As soon as the line containing "Click the Reason code label" appears, copy it and every following line word for word until the records end.

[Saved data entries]
========================

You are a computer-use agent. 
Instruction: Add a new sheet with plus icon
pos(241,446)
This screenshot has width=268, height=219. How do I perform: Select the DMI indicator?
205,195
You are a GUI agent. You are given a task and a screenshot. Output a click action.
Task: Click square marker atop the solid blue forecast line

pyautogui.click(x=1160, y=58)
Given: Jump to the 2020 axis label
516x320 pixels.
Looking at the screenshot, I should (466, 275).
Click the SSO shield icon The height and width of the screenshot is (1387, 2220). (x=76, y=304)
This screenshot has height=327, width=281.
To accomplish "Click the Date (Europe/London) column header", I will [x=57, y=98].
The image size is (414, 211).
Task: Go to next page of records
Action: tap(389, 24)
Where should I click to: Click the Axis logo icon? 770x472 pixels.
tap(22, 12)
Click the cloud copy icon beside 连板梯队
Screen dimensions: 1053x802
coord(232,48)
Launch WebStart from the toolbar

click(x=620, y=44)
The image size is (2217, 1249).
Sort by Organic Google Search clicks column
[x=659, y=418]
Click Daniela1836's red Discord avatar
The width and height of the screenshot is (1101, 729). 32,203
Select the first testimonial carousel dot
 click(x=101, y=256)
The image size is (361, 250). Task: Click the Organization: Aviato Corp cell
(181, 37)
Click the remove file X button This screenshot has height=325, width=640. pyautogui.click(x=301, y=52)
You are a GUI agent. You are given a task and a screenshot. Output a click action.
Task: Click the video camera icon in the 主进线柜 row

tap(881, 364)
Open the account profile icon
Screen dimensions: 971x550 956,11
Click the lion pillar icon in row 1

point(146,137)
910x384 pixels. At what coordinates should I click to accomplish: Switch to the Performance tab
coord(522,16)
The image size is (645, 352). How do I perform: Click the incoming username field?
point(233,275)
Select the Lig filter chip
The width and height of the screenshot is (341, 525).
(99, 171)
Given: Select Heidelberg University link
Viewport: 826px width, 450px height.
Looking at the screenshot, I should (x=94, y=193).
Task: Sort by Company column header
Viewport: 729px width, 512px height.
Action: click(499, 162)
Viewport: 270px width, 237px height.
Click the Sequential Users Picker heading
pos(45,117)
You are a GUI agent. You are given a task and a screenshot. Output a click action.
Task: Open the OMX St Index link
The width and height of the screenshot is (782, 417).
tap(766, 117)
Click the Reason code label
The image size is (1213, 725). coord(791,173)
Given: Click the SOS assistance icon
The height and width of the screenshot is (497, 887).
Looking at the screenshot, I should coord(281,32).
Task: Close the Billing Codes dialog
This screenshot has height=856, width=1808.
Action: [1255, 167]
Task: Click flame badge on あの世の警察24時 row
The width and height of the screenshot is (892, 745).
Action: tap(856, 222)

========================

SOLUTION TO THE PROBLEM:
Click the Reason code label
The image size is (1213, 725). coord(791,173)
Given: Click the SOS assistance icon
The height and width of the screenshot is (497, 887).
Looking at the screenshot, I should coord(281,32).
Task: Close the Billing Codes dialog
This screenshot has height=856, width=1808.
Action: [1255, 167]
Task: Click flame badge on あの世の警察24時 row
The width and height of the screenshot is (892, 745).
Action: tap(856, 222)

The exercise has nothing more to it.